Bogdan Mihai (Il comte d’Almaviva), Bruno Taddia (Figaro), Anna Stephany (Rosina), Tiziano Bracci (Bartolo), Nicolas Courjal (Don Basilio), Giovanna Donadini (Berta), Christian Helmer (Fiorello), Jean-Philippe Catusse (Un ufficiale), Félix Calvarro Dominguez (Ambrogio), Jorge Crudo (Un notaio)
Felice Venanzoni (assistant du chef d’orchestre, chef de chant, pianoforte), Chœur du Châtelet, Gildas Pungier (chef de chœur), Ensemble Matheus, Jean-Christophe Spinosi (direction musicale)
Emilio Sagi (mise en scène), Nuria Castejón (collaboration à la mise en scène, chorégraphie), Llorenç Corbella (décors), Renata Schussheim (costumes), Eduardo Bravo (lumières)


(© Marie-Noëlle Robert)


Coproduit par le Teatro Real, où il a été créé en janvier 2005, et le Teatro nacional São Carlos (Lisbonne), ce Barbier de Séville (1816) poursuit une belle carrière: largement diffusé grâce à l’enregistrement réalisé dès les représentations madrilènes (Decca), il s’est notamment exporté à Los Angeles fin 2009 et vient maintenant au Châtelet pour quatre soirées et une matinée.

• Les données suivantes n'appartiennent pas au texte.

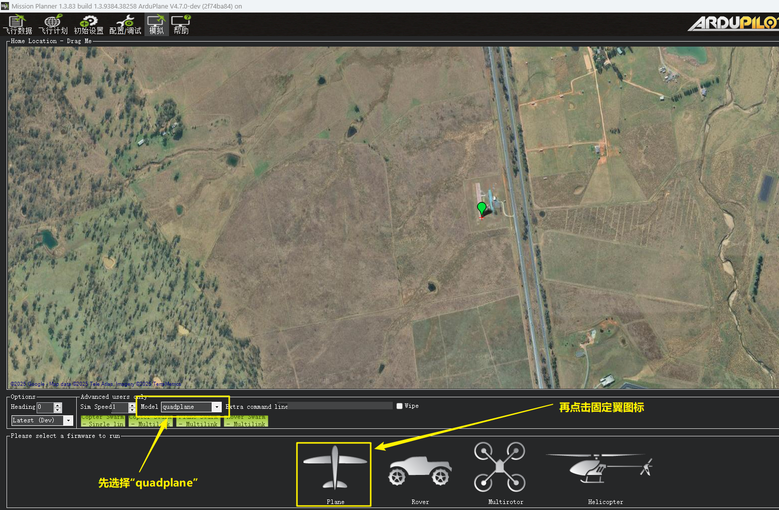Open the 飞行计划 flight plan view

coord(53,25)
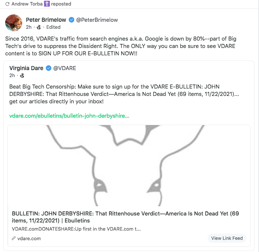Open Peter Brimelow's avatar picture
The width and height of the screenshot is (259, 252).
pyautogui.click(x=14, y=23)
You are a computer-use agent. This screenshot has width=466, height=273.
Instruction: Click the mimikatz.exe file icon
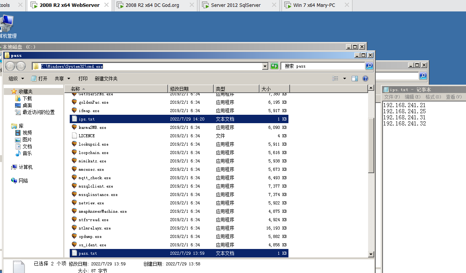74,161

Il est vrai qu’il est suffisamment passe-partout pour ne mécontenter personne. Si Coline Serreau, dans la production reprise plusieurs fois depuis 2002 à Bastille, transporte l’action à Kaboul (voir ici), Emilio Sagi s’en tient plus modestement à la Séville du XVIIIe. Séville, sans aucun doute, avec ces grands murs, hautes façades et larges portails du premier tableau qui se révèlent comme autant d’éléments pouvant aisément être déplacés par les figurants pour former les deux autres décors, à l’intérieur de la maison de Bartolo, dont les murs clairs diffusent les lumières chaudes et apaisantes réglées par Eduardo Bravo; Séville, encore, avec ses Gitans pittoresques – domestiques, musiciens mais aussi danseurs de flamenco, dans des chorégraphies de Nuria Castejón (par ailleurs créditée comme «collaboratrice à la mise en scène»). La référence au XVIIIe est en revanche plus discrète: il y a certes les chaises à porteurs, mais certains des costumes de Renata Schussheim suggèrent davantage le début du XIXe, voire la Belle Epoque, à commencer par ceux de Figaro, évoquant moins la classe laborieuse que la bourgeoisie aisée, façon Aschenbach à Venise.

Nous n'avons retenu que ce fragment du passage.